M. Charles Richet, editor of the "Revue Scientifique," Paris, is investigating heredity in man, and invites information from correspondents respecting remarkable instances of the transmission of powers.
"Vegetable musk" is made from the seeds of the Hibiscus abelmoschus, a malvaceous plant. The ancient Egyptians used to chew the seeds to stimulate their appetites and make their breath fragrant, and they regarded them as aphrodisiac and astringent. Previous to the French Revolution, when it was the fashion to powder the hair, the seeds, called ambrette, were mixed with starch and kept till the starch had absorbed a suitable proportion of their perfume, when the seeds were removed and the musky-odored starch was put up in packets for sale. Ambrette is now imported in large quantities into Europe, and is used in the preparation of the alkermes of Florence, and to adulterate musk.
"How Sea-Birds dine" is described in "Nature" by a correspondent who caught them in the act off the island of Mull. Observing them collected at a single spot, he steamed toward it, and found that the center of their gathering was a reddish-brown ball, about two feet under the surface, composed of herring-fry, which had been driven into that shape by the divers surrounding the shoal and hemming them in on all sides, "so that the terrified fish huddled together in a vain effort to escape inevitable destruction. The divers work from below and the other sea-birds feed from above; and, as in some cases after the birds had been at work for some time I saw no ball, I suppose not one fish is left to tell the tale." The observation was repeated several times.
Asayama, one of the most noted volcanoes in Japan, is the loftiest mountain in the country which is in a constant state of activity, and is nearest to the capital, and is also situated in a district that is famous for its health resorts. A correspondent who visited it describes the roar on approaching the edge of the crater as not unlike the noise produced by the passage of a railway-train across a bridge under which one is standing. There was no shaking, but loud hissing and bubbling constantly proceeded from numberless vapor-jets in the inner face of the crater-wall. The estimates of the diameter of the opening vary widely. The present crater is apparently the youngest and innermost of three.
The important treatise of Buys Ballot on the distribution of temperature over the earth contains very plain cartographic representations of the variations of temperatures from means of the parallels and the January and July. The least variations in the latter point are on the equator, and the greatest are in northeastern Asia (60°) and north-western America (40°), and in the southern hemisphere, in Australia.

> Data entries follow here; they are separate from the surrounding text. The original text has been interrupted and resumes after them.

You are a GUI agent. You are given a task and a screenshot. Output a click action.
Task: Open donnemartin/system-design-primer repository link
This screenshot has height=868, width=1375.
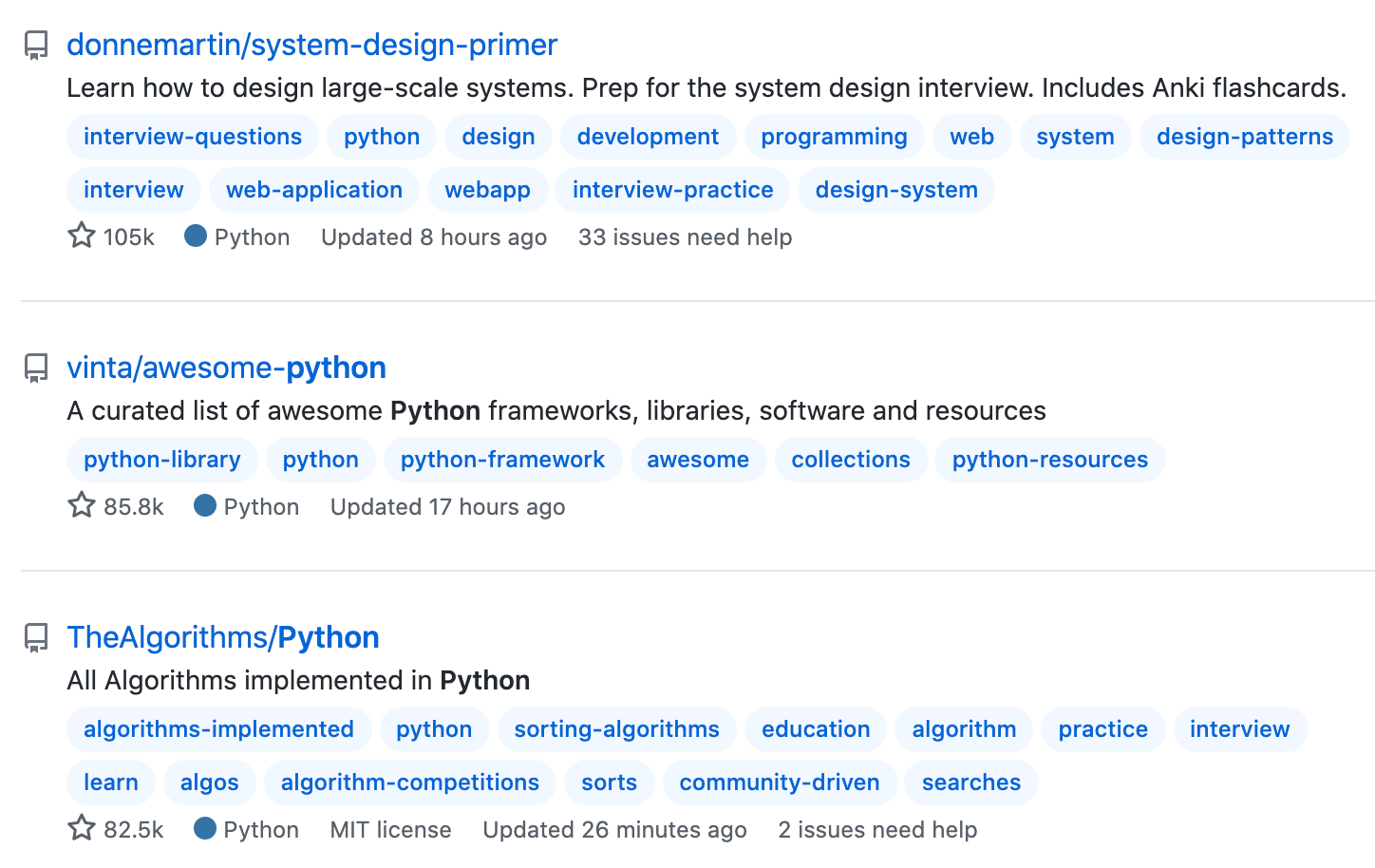click(311, 45)
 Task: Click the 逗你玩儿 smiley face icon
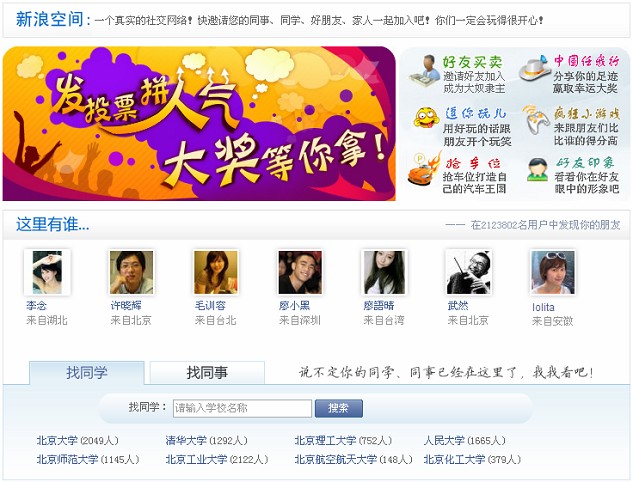426,118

Mr. Robert Damar, of Weymouth, England, a well-known naturalist and geologist, died May 4th, in his seventy-fifth year. He was an extensive traveler and assiduous collector. Among the collections he made were a series of fossil fishes from the cretaceous beds of the Lebanon, Syria; the most complete specimen of the extinct Steller's sea-cow, from Behring Island; and a series, called complete, of the fishes of the Caspian Sea. He had lately purchased the zoological collections forming the Godeffroy Museum in Hamburg, and had perhaps the largest collection in England of recent shells. He was the author of a work on the "Geology of Weymouth and the Island of Portland." He was contemplating, at the time of his death, another trip to Siberia, to procure an entire mammoth's skeleton.
Among recent deaths of scientific men in Europe are those of the Finnish botanist. Prof. Sextus Otto Lindberg; and Dr. Hermann Theodor Gayler, Director of the Botanical Gardens at Frankfort.
Warren De La Rue, F.R.S., an eminent English physicist, died April 19th, aged about sixty-three years. He was born in Guernsey and educated in Paris; was interested in photographic observations of solar eclipses and of the transit of Venus in 1874; was associated with Prof. Balfour Stewart and Mr. B. Loweny in the publication of "Researches in Solar Physics"; carried on a series of researches on the electric discharge, the results of which were communicated to the Royal Society and the French Academy; was for two years President of the Royal and for eleven of the Chemical Society, and for three years a member of the Council of the Society of Arts; and was a corresponding member of several foreign scientific societies.
Prof. Franz Cornelius Donders, of the University of Utrecht, a distinguished physiologist and ophthalmologist, died March 24th, in the seventy-first year of his age. lie studied in the Netherlands Military Hospital School and the university, and was a professor at Leyden and afterward at Utrecht. He was the author of many works, among them an inaugural dissertation on "Harmony of Animal Life"; "Dutch Contributions to Anatomical and Physiological Knowledge"; "Metabolism of Tissue as the Source of the Proper Heat of Plants and Animals"; treatises in optics, including his great work on "Anomalies of Refraction and Accommodation"; and technical and special essays. He has been called the first surgeon who approached the subject of lenses as aids to vision in a truly scientific spirit.